[Opening Text block section]
Saint-Exupery had a good reason to be “bold”. Denver did not.
cheers
eon
Do you mean Antoine de Saint-Exupéry?
Oops, I see it has already been dealt with downthread. I taught Wind, Sand and Stars a number of times.
As for the recapturing of a literary tradition and an accompanying depth of mind, the very nature of the type of communication with which youth is obsessed (texting, tweeting etc.) conditions and programs the brain itself.
Even reading a book on a Kindle is a different kind and quality of reading than holding a book.
Tough to put the genie back in the bottle or even find the genie and the bottle in the same room, or even on the same planet.
Tanstaafl, I think you might mean Antoine de St. Exupery – he’s the aviator who wrote Le Petit Prince.
Oh that’s right.
mea culpa
La Porte Étroite & La Symphonie Pastorale (just to irritate Mal above) I read decades ago, the former had a big influence on me.
Whether biblical or not, the way is, indeed, narrow.
…and ‘Night Flight.’ (Vol de Nuit). It was turned into a pretty good movie by David Selznick, starring John and Lionel Barrymore, and an impossibly young Clark Gable.
[Closing Text block section]
■ **Work request**
Carry on the comment thread about Saint-Exupéry and reading from the point where it stops.
[Opening Input data section]
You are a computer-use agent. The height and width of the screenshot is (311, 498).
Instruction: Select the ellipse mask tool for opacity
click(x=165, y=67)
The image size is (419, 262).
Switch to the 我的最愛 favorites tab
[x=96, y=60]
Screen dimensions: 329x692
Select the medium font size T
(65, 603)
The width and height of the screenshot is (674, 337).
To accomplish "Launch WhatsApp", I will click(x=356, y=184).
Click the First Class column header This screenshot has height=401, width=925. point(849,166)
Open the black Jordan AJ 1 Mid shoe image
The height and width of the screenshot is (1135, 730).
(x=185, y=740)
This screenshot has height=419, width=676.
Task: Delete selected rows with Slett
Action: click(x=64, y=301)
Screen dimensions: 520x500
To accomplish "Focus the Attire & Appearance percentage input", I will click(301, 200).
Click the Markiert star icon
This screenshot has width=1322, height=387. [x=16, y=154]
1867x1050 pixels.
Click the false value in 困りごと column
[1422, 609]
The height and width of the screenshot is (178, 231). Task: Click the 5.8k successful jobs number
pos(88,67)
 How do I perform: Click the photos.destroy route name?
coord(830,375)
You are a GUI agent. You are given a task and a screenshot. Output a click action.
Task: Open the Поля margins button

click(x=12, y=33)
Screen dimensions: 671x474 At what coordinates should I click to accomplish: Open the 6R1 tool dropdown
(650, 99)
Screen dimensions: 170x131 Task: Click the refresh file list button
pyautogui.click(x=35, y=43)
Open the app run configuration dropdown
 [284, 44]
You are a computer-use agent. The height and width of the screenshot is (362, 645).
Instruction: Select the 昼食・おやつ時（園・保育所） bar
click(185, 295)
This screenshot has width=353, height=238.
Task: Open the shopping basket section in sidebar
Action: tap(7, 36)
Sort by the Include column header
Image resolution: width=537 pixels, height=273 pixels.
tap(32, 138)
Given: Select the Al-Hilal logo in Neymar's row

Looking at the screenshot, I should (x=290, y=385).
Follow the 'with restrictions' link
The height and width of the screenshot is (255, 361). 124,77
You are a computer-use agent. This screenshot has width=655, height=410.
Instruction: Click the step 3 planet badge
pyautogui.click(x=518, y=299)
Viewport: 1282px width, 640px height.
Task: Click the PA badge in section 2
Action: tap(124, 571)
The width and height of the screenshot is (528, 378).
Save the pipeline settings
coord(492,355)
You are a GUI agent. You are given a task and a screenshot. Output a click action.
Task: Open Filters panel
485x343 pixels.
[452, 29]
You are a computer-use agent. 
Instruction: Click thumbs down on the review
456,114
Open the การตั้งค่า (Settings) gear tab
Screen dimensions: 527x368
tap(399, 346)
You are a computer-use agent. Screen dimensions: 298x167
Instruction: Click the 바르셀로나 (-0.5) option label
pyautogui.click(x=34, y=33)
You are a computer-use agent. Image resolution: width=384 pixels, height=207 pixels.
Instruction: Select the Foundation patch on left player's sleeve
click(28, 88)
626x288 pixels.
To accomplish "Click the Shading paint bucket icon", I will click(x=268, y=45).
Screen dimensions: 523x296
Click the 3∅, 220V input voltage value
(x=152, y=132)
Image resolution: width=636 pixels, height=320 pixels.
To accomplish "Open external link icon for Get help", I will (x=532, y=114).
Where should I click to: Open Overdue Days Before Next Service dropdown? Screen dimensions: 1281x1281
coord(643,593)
[Closing Input data section]
■ **Written response**
Anyone of a number of reasons, including modernity itself, the inclination as Chesterton put it, to think “our time” is, must be, superior to the past. And by inference we are superior as well. An infectious attitude which worms it’s way through a society at all levels. Given that, what respect or veneration does the past, history & culture, receive.
Then there is the usual other factors, TV, a professional teacher class caught up in technique, and their benefits, the cheaper attractions of increased leisure, the regular suspects. But as Albert J Nock put it, there will always be an Isaiah’s remnant of the literate, at least I hope so.
Thank you for the wonderful, and moving, column.
This is the battle for our soul that will decide if the West will survive.
Like other Readers here, I am pretty old and I look with sadness and fear at what is happening to the mind of the new generations.
But on the other hand I contemplate with wonder the unbelievable revolution that Internet is: with effort and difficulty I gathered a library able to support my studies, now I find web pages in which thousands upon thousands of decisive classics are published, for free, in wonderful critical editions. Have you ever seen the classical library at Perseus -Tufts ? The online edition of the whole Patrologia Latina and Graeca ? The philological detail of the edition of the Bible at Biblos. com ?
Absolute wonders !!!
If I had had all that when I was twenty !!!
Now I can write and find a quotation from an Author for a footnote in five minutes ! And compare editions and translations !
It’s a revolution.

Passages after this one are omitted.